Yes, you have much wider social and economic costs than smoking in that sense. Over half of the 20 to 25 countries with half of the adults overweight are in the Third World. The poverty and burden of diabetes and obesity on the poor is just emerging. It’s there in South America, it’s there in China, it’s there in the higher income places in Southeast Asia, it’s there in the Middle East, but the rest of the world, it will be another decade. But by 2015, the world will be fat and the fat in the world will be poor. The rates of change are pointing that way. Even with the global food price changes, that just hurts a subset of the poor, it actually may shift people away from beef and pork but it won’t shift people away from oils or sugars.
The increasing demand for meat, global food transport, and packaging of foods have huge environmental impacts, don’t they?
Right. You’re getting a global tsunami occurring. On the one hand, you have water being depleted slowly…on the other hand, animal foods is the biggest user of water…it enhances environmental degradation over basic staples of fruits and vegetables. We got that side of the nutrition transition playing into environmental and water problems. Then you have the energy crisis which you would think would push back against this because it will increase the costs of all these energy-rich products, like beef, against ones that are less energy intensive—like grains and legumes. But the world has been shifting to more and more animal foods. It may slow down, but it’s not going to change. India will keep buying more dairy, China’s going to keep eating more pork and poultry…It will penetrate more urban areas in Africa. These problems of transition all play together to exacerbate problems that can only be dealt with by macroeconomic and major government decisions. Very few governments have the guts right now to even take on the animal food aspect of the problem.
How do you address the argument that people should be free to make their own decisions?
Clearly, there are enormous externalities on health costs and debilitation on society. Obesity and diabetes don’t directly affect the health of your neighbor in the same way as smoking. There’s no passive effect. But the social and economic costs of having people without feet and toes and who need insulin are huge. We’re at a point where in some areas of the Middle East in 10 to 15 years, 20 percent of the adults will be debilitated…The economic costs become so huge that the public good becomes concerned with the health costs of debilitated people and countries therefore have the rationale to move forward as you do with any public good such as highways, clean water. And when 1.6 billion people in the world are obese and the rates are not slowing down, you’ve got to do something. Some countries like Mexico are desperate and are taking serious action. I’m working with their congress on taxation issues and essentially banning caloric beverages in some locations. The U.S. is way behind. Believe me, more countries will be moving on this in the next three to five years.
Is there a tension between the interests of private food companies and public oversight?

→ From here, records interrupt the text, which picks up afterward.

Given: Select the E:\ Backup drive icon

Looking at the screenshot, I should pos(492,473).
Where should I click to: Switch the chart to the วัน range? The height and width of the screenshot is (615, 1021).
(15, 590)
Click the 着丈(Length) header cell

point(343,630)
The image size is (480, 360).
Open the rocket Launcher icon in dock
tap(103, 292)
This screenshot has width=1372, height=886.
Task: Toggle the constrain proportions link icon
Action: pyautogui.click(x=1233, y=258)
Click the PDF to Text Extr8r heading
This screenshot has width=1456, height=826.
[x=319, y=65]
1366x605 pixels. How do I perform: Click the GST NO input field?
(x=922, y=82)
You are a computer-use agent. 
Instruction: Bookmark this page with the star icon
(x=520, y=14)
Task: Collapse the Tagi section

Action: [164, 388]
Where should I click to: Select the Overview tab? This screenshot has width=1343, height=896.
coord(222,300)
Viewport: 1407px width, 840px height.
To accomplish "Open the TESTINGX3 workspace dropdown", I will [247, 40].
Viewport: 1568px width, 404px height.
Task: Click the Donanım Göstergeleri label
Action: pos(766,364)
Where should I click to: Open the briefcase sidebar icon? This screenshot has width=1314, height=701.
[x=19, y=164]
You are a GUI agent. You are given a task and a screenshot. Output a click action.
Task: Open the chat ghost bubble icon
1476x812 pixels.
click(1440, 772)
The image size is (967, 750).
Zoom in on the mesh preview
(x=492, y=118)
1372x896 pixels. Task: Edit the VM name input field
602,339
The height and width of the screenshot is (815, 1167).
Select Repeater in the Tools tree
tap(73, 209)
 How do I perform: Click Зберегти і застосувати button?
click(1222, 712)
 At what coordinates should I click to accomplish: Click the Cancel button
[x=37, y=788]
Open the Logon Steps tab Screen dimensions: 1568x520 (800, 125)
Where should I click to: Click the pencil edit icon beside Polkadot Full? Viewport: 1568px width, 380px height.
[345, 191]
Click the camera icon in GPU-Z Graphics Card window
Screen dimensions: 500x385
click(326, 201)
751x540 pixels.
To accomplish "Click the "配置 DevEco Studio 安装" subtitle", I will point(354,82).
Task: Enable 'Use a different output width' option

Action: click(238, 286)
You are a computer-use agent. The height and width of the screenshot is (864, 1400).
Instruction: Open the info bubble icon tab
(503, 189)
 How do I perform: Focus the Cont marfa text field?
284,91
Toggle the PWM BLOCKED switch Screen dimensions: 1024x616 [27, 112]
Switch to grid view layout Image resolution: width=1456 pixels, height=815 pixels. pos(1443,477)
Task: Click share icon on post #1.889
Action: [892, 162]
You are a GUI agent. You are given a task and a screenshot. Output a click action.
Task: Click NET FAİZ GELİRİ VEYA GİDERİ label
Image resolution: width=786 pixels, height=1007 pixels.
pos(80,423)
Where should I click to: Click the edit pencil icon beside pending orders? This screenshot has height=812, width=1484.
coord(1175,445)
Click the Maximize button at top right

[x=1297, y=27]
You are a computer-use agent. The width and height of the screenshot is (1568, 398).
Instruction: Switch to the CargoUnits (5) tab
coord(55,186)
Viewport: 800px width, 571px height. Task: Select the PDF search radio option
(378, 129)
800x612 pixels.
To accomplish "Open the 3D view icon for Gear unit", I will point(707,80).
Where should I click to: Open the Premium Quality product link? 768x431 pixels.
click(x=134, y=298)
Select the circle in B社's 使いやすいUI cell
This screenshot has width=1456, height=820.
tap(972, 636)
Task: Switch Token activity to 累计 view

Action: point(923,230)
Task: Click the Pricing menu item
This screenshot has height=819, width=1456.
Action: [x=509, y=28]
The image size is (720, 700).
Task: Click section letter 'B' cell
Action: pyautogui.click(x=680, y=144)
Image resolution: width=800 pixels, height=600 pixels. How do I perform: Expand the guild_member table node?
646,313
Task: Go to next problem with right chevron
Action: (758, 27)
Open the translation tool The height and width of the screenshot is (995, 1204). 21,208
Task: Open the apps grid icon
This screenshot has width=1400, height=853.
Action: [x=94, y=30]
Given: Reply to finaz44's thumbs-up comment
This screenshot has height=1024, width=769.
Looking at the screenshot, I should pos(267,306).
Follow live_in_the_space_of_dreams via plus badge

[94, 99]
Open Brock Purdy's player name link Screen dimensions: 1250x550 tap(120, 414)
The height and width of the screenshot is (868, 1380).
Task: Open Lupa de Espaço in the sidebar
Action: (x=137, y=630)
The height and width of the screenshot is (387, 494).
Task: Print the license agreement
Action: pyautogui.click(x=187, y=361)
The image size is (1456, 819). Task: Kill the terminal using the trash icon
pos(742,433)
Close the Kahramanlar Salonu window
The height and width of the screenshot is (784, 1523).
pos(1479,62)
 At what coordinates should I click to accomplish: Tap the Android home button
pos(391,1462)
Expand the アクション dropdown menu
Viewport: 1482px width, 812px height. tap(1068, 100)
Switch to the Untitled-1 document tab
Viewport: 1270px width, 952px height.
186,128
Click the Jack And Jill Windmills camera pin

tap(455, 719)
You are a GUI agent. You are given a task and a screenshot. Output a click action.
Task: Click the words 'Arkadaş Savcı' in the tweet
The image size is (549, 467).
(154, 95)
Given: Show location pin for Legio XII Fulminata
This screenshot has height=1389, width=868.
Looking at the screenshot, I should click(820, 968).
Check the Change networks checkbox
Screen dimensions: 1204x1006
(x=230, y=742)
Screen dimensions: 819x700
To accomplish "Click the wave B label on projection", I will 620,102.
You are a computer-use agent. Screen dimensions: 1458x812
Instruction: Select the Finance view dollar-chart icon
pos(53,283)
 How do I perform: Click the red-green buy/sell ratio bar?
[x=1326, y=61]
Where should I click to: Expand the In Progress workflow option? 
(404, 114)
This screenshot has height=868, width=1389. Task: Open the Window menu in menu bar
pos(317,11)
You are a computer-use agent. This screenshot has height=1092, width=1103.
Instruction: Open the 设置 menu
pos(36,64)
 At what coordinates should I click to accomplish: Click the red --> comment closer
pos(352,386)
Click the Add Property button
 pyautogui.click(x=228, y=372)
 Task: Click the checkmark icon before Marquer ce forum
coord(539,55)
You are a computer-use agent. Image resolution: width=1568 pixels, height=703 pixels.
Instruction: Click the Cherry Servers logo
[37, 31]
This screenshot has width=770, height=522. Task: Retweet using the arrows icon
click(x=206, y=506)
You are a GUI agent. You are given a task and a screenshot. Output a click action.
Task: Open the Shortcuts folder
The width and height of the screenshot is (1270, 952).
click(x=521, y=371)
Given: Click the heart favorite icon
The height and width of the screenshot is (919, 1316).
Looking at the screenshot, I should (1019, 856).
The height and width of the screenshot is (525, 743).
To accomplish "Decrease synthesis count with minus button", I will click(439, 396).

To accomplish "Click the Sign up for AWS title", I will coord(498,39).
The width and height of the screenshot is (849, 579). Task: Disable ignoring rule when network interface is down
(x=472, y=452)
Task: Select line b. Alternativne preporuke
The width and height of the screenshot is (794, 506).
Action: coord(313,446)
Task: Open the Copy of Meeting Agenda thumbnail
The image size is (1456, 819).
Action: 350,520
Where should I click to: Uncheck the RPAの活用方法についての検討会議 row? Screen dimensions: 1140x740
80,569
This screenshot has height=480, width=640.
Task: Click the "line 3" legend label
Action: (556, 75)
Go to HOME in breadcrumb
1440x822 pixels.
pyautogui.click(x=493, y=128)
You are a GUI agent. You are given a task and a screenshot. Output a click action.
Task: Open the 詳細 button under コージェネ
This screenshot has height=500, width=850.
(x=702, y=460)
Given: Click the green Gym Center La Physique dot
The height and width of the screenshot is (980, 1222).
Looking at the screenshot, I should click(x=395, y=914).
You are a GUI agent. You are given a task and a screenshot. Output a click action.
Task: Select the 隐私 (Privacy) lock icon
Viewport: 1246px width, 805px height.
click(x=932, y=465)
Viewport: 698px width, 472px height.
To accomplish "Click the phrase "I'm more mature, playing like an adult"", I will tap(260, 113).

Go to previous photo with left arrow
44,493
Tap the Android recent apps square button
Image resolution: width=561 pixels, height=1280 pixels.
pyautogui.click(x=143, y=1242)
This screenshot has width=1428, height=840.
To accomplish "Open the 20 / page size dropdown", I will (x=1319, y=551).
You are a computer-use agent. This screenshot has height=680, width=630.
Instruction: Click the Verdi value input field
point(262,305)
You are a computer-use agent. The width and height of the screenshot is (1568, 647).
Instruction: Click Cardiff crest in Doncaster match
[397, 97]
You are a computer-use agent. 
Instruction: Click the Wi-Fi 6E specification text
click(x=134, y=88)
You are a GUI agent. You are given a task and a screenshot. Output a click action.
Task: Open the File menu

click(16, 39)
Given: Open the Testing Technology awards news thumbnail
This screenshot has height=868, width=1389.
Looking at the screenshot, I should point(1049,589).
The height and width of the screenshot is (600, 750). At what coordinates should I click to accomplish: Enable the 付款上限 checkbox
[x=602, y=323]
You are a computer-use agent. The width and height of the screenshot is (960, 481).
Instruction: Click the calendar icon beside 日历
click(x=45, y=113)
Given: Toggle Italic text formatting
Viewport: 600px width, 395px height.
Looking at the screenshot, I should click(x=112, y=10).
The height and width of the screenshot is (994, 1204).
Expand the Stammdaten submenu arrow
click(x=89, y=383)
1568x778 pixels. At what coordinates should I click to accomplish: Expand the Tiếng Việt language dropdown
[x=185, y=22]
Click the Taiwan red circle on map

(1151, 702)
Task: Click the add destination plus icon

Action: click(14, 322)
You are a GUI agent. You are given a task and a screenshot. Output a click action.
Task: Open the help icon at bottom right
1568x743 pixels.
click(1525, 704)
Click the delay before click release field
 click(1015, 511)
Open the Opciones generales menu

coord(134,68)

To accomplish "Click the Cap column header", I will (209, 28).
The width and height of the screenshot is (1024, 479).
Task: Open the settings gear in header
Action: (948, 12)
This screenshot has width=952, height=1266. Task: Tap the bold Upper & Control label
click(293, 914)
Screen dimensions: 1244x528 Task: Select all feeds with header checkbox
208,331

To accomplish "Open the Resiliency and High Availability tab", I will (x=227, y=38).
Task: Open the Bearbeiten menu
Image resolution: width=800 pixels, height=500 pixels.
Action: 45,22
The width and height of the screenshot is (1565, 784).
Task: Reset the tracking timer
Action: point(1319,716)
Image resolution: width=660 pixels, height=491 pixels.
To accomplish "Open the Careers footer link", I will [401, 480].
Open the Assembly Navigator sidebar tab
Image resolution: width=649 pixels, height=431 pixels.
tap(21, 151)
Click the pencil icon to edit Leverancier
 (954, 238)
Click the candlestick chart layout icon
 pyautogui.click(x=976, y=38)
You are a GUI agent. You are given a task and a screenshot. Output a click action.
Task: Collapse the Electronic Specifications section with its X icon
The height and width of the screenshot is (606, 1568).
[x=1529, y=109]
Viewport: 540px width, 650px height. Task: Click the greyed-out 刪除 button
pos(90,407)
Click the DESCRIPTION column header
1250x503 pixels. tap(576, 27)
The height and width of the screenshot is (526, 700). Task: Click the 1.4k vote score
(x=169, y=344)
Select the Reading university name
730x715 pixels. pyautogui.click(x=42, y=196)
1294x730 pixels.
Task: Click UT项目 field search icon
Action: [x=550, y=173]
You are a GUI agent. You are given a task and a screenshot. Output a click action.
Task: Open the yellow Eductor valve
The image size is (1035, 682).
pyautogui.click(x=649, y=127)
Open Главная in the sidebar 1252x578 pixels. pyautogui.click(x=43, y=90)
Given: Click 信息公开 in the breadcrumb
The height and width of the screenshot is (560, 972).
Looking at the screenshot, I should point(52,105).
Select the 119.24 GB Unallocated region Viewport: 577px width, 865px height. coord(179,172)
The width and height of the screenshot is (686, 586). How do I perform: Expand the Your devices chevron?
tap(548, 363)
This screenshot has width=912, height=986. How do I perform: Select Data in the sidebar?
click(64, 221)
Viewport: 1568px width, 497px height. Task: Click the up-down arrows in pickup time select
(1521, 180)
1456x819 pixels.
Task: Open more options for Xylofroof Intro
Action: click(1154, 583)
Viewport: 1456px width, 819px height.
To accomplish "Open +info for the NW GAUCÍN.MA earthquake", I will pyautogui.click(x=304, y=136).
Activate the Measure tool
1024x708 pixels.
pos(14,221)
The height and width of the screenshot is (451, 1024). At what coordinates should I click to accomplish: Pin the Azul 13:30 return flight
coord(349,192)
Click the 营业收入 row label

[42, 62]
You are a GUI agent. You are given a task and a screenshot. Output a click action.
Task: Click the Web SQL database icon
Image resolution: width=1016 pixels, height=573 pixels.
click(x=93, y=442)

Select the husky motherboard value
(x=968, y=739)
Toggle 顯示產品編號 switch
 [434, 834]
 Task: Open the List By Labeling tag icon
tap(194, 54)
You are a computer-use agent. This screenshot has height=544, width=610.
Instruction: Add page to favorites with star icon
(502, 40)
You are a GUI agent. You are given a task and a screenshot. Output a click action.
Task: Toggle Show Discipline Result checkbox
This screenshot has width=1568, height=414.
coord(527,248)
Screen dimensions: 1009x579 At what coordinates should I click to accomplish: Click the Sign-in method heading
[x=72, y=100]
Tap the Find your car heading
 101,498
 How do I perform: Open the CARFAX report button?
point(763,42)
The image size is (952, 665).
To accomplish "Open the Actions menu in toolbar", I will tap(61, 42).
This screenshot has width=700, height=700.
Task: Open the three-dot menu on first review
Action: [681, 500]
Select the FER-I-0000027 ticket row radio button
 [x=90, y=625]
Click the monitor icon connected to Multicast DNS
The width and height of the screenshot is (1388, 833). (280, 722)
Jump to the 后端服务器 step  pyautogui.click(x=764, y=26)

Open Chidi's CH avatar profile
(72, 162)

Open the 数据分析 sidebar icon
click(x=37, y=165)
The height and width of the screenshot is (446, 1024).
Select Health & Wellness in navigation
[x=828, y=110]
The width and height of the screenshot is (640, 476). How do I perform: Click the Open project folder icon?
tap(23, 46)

I don’t think it’s a tension with private processing per se…There are proactive policies in the food industry. In a number of countries, we’re going to have this program called Choices where all food in grocery stores will be labeled…We’re going to be moving toward that in a number of countries including the U.S. The food industry is willing to start moving but in the end, government action to create level playing fields is critical. If McDonald’s says “we’re going to cut portion sizes,” but Burger King says “I’m not,” unless the government says “Everyone has to do this,” it’s not going to work. In the case of the developing world, the global actors to some extent have a little bit more of an ethical side partly because they’re being watched by their home countries and are more vulnerable to public opinion. The local equivalents and processors are actually much more unsanitary, much richer in calories and trans fats. So we need to create a level playing field not only between companies in a sector, but between global and local. It will happen eventually. How costly will it be before we get there, who knows?
Eric Zuehlke is an editor at the Population Reference Bureau.